**Task goal:**
Every word of the data below has to be copied faithfully.

======== Material for this task

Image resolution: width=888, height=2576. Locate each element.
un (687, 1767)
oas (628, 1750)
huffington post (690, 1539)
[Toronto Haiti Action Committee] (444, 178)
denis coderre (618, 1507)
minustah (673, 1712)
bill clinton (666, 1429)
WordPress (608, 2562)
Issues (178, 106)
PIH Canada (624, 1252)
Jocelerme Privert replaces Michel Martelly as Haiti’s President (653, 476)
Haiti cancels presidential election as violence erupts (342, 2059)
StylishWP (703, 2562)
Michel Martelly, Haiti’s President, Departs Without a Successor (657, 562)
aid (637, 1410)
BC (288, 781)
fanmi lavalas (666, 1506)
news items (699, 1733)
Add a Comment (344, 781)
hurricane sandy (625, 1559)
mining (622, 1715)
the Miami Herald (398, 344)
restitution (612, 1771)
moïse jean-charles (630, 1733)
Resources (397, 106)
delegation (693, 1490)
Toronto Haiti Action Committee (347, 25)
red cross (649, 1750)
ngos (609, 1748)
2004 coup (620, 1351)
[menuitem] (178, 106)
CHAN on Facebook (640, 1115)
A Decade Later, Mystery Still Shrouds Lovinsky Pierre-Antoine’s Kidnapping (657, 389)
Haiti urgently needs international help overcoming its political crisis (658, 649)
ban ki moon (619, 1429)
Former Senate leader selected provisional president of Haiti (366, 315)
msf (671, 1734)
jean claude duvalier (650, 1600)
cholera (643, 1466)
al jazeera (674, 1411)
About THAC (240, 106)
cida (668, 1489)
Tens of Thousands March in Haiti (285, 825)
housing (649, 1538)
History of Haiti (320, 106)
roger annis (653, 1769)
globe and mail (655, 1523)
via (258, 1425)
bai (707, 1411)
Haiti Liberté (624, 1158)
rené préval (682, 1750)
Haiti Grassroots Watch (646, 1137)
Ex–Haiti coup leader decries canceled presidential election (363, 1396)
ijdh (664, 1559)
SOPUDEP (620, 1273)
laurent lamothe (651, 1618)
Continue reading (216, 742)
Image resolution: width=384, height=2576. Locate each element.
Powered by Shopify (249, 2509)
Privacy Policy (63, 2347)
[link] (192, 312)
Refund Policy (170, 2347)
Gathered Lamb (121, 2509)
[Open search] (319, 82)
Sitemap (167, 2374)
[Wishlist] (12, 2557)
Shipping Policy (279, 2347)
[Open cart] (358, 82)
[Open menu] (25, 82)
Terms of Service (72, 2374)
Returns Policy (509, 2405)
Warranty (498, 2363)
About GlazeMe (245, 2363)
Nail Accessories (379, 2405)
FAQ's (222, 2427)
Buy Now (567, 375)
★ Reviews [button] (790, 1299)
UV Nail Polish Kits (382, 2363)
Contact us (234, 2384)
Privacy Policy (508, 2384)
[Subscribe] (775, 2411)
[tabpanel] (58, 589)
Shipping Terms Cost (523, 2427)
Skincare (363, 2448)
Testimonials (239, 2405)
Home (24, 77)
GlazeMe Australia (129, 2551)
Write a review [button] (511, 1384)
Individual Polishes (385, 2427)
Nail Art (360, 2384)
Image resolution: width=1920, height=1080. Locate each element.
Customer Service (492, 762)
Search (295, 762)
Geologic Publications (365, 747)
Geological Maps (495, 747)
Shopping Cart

================

**Result of the task:**
Image resolution: width=888, height=2576. Locate each element.
un (687, 1767)
oas (628, 1750)
huffington post (690, 1539)
[Toronto Haiti Action Committee] (444, 178)
denis coderre (618, 1507)
minustah (673, 1712)
bill clinton (666, 1429)
WordPress (608, 2562)
Issues (178, 106)
PIH Canada (624, 1252)
Jocelerme Privert replaces Michel Martelly as Haiti’s President (653, 476)
Haiti cancels presidential election as violence erupts (342, 2059)
StylishWP (703, 2562)
Michel Martelly, Haiti’s President, Departs Without a Successor (657, 562)
aid (637, 1410)
BC (288, 781)
fanmi lavalas (666, 1506)
news items (699, 1733)
Add a Comment (344, 781)
hurricane sandy (625, 1559)
mining (622, 1715)
the Miami Herald (398, 344)
restitution (612, 1771)
moïse jean-charles (630, 1733)
Resources (397, 106)
delegation (693, 1490)
Toronto Haiti Action Committee (347, 25)
red cross (649, 1750)
ngos (609, 1748)
2004 coup (620, 1351)
[menuitem] (178, 106)
CHAN on Facebook (640, 1115)
A Decade Later, Mystery Still Shrouds Lovinsky Pierre-Antoine’s Kidnapping (657, 389)
Haiti urgently needs international help overcoming its political crisis (658, 649)
ban ki moon (619, 1429)
Former Senate leader selected provisional president of Haiti (366, 315)
msf (671, 1734)
jean claude duvalier (650, 1600)
cholera (643, 1466)
al jazeera (674, 1411)
About THAC (240, 106)
cida (668, 1489)
Tens of Thousands March in Haiti (285, 825)
housing (649, 1538)
History of Haiti (320, 106)
roger annis (653, 1769)
globe and mail (655, 1523)
via (258, 1425)
bai (707, 1411)
Haiti Liberté (624, 1158)
rené préval (682, 1750)
Haiti Grassroots Watch (646, 1137)
Ex–Haiti coup leader decries canceled presidential election (363, 1396)
ijdh (664, 1559)
SOPUDEP (620, 1273)
laurent lamothe (651, 1618)
Continue reading (216, 742)
Image resolution: width=384, height=2576. Locate each element.
Powered by Shopify (249, 2509)
Privacy Policy (63, 2347)
[link] (192, 312)
Refund Policy (170, 2347)
Gathered Lamb (121, 2509)
[Open search] (319, 82)
Sitemap (167, 2374)
[Wishlist] (12, 2557)
Shipping Policy (279, 2347)
[Open cart] (358, 82)
[Open menu] (25, 82)
Terms of Service (72, 2374)
Returns Policy (509, 2405)
Warranty (498, 2363)
About GlazeMe (245, 2363)
Nail Accessories (379, 2405)
FAQ's (222, 2427)
Buy Now (567, 375)
★ Reviews [button] (790, 1299)
UV Nail Polish Kits (382, 2363)
Contact us (234, 2384)
Privacy Policy (508, 2384)
[Subscribe] (775, 2411)
[tabpanel] (58, 589)
Shipping Terms Cost (523, 2427)
Skincare (363, 2448)
Testimonials (239, 2405)
Home (24, 77)
GlazeMe Australia (129, 2551)
Write a review [button] (511, 1384)
Individual Polishes (385, 2427)
Nail Art (360, 2384)
Image resolution: width=1920, height=1080. Locate each element.
Customer Service (492, 762)
Search (295, 762)
Geologic Publications (365, 747)
Geological Maps (495, 747)
Shopping Cart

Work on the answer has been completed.